■ EXTRACTED INFORMATION
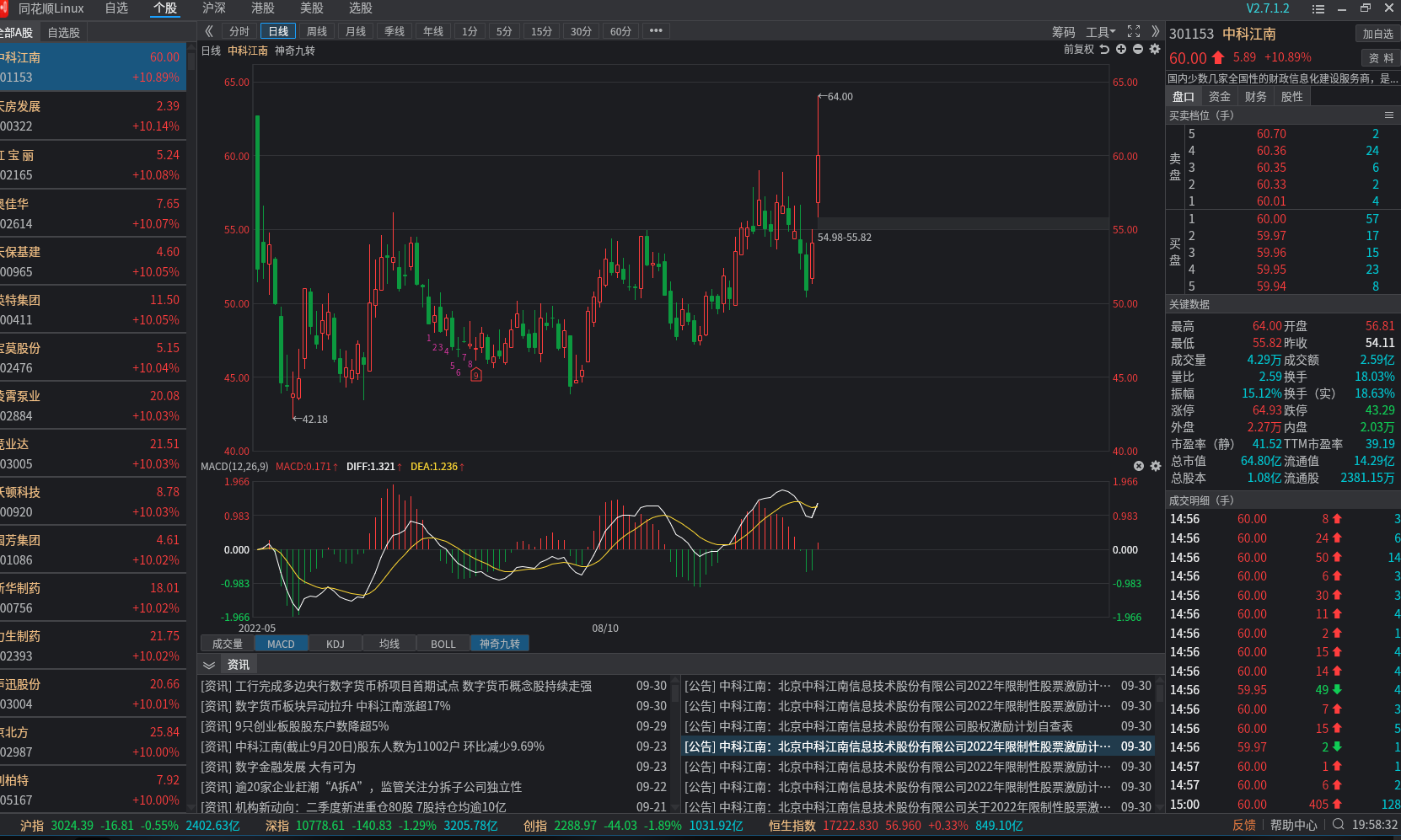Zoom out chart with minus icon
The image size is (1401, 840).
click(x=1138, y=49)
==
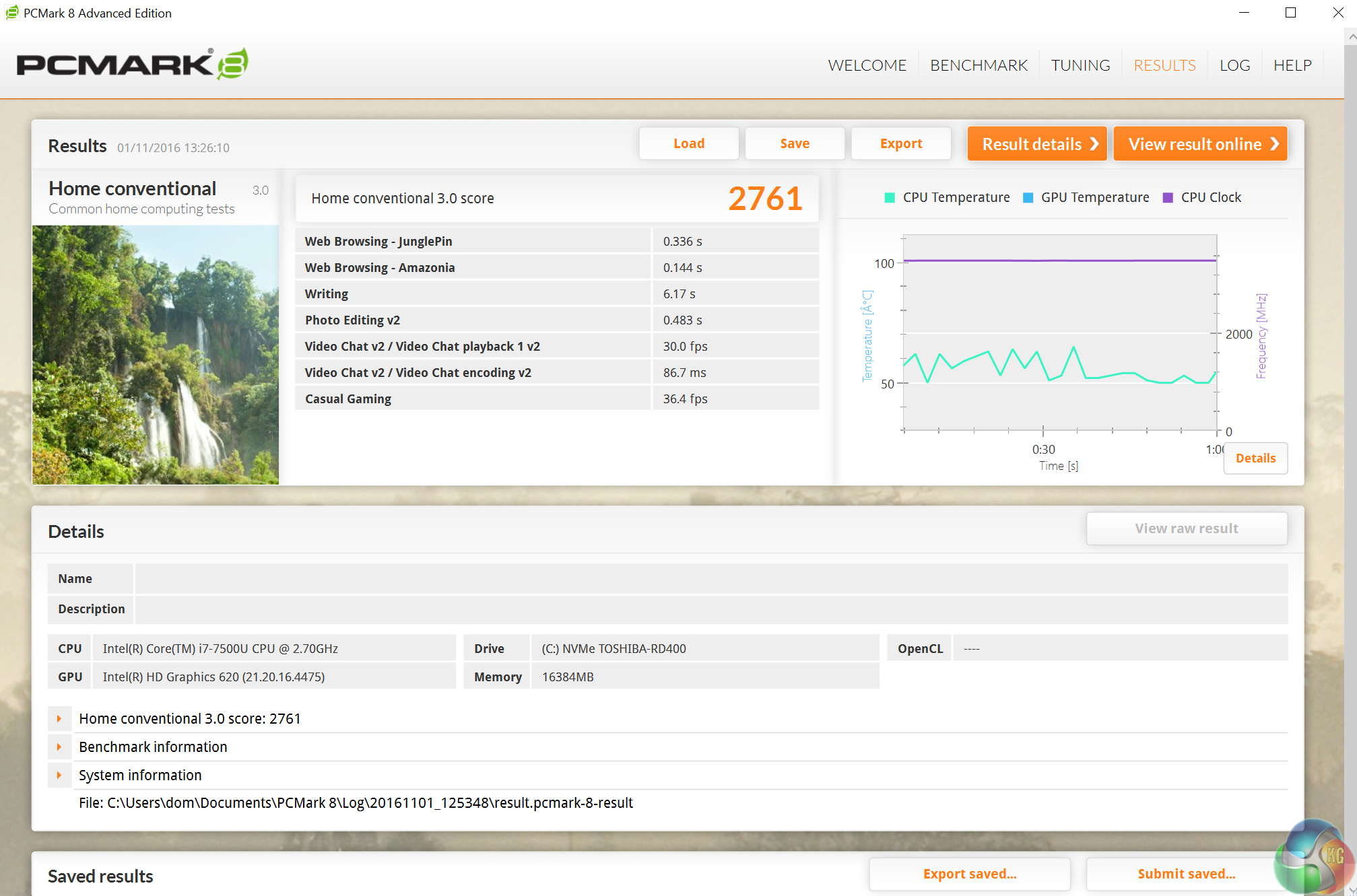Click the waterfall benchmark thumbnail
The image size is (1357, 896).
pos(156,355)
---
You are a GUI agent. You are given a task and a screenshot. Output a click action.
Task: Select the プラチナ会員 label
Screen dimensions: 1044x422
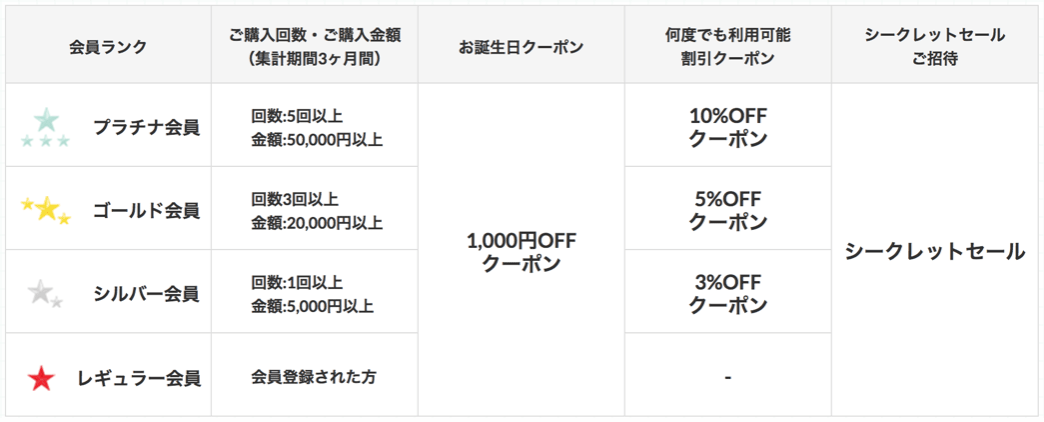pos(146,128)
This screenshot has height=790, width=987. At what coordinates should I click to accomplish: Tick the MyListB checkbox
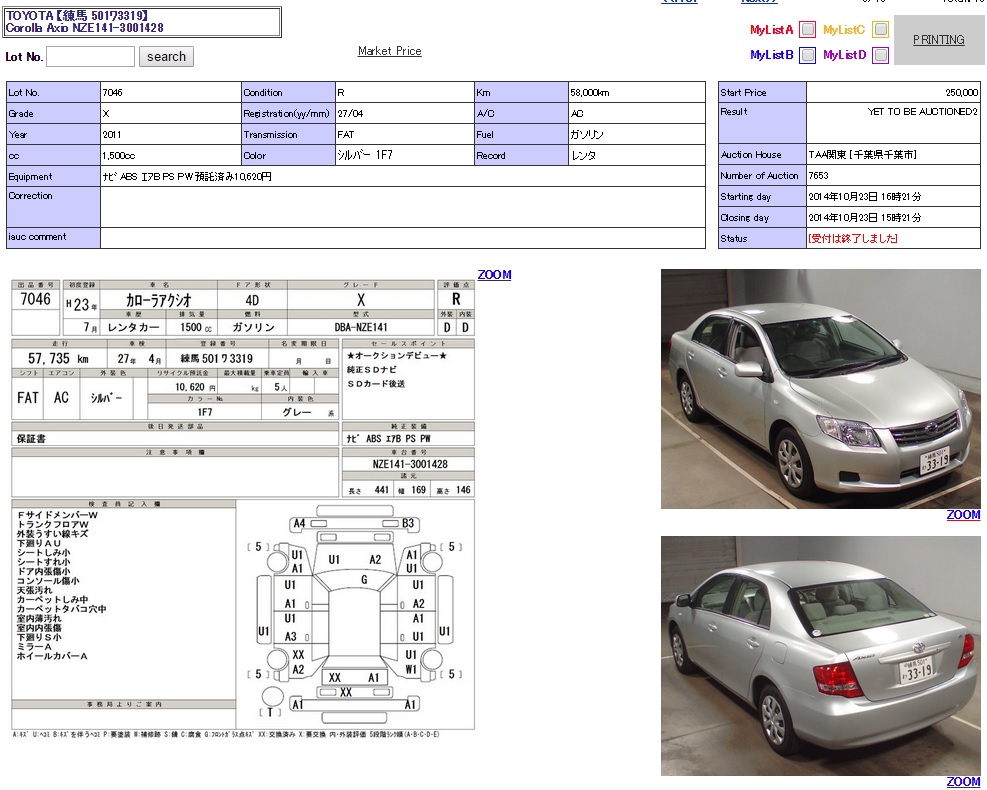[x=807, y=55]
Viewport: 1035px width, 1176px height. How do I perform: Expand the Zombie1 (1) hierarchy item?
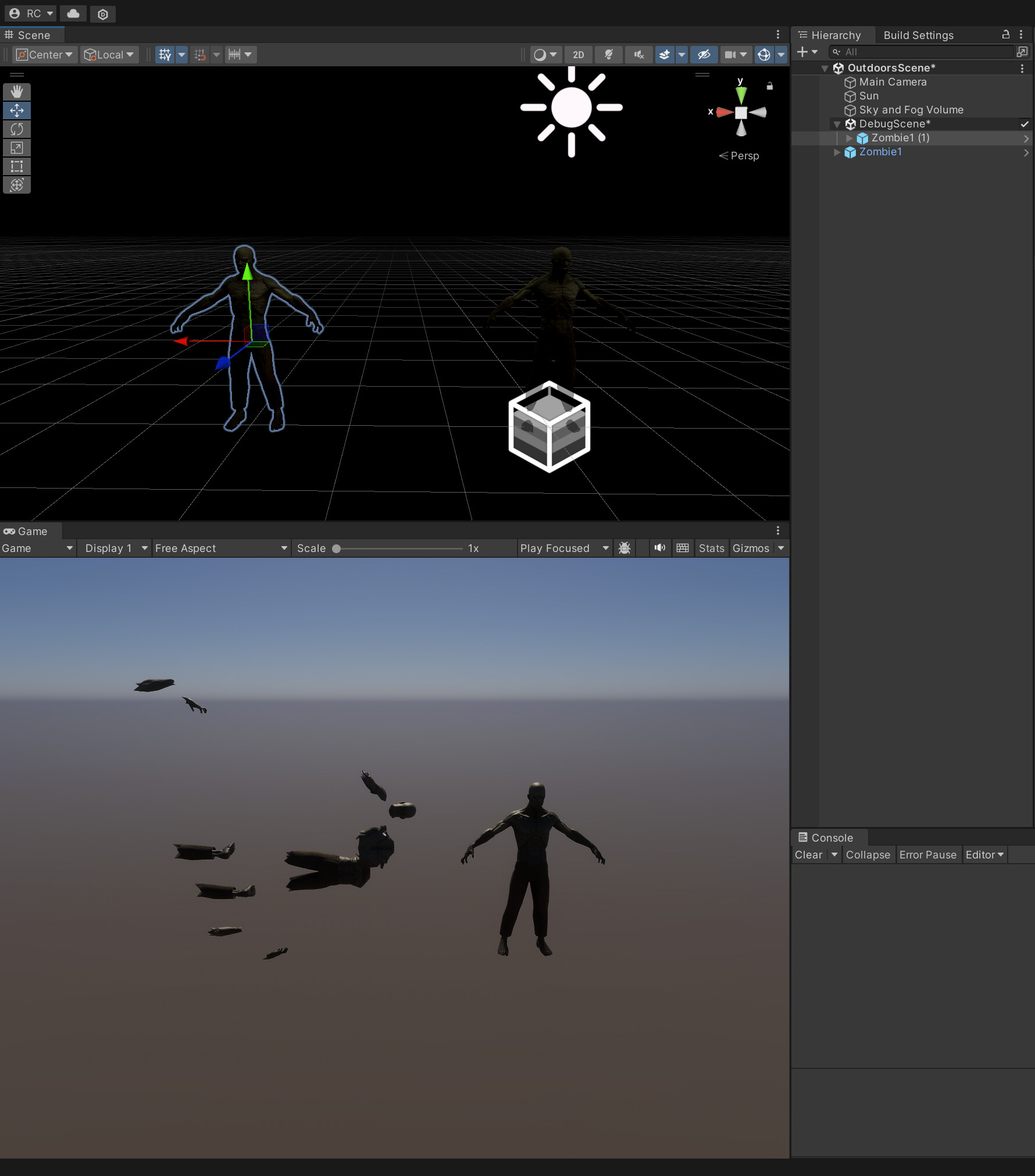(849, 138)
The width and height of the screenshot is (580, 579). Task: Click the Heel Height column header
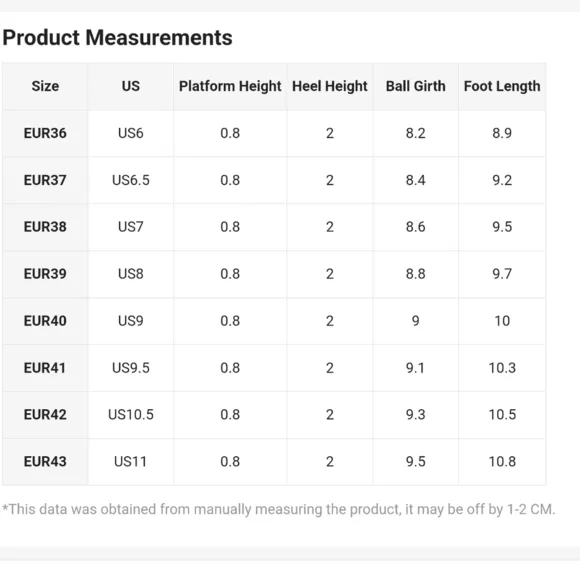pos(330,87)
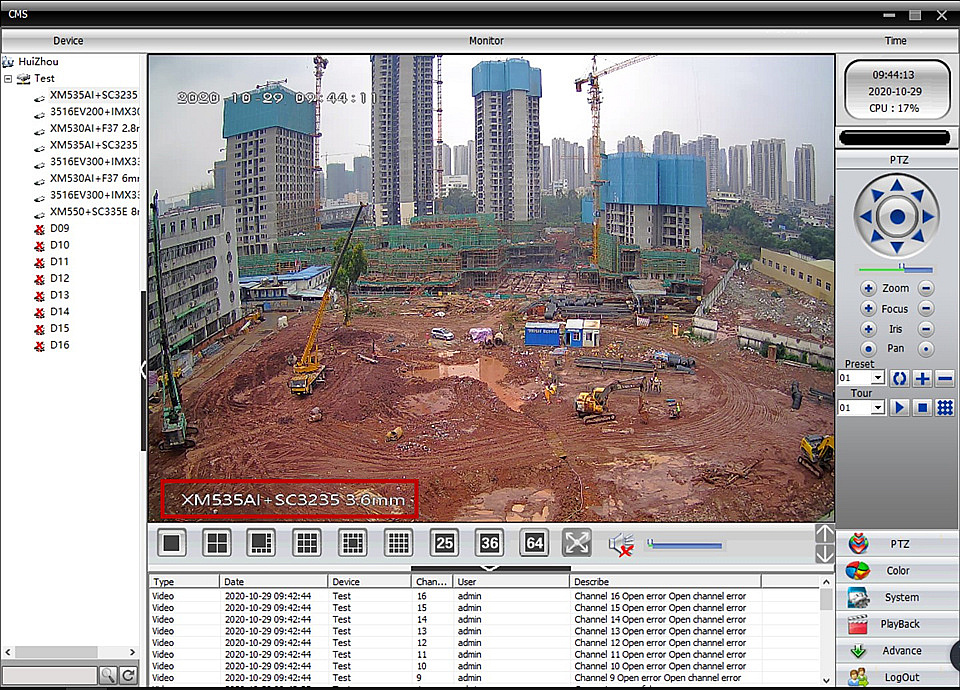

■ WHAT YOU ARE ASKED TO DO
Rewrite the data between the lines holding "Click the waterfall benchmark thumbnail" and "pos(156,355)", inclusive, with "waterfall" replaced by "bar" and all else unchanged. Leave the pictures out of your answer.

■ SOLUTION
Click the bar benchmark thumbnail
The image size is (1357, 896).
pos(156,355)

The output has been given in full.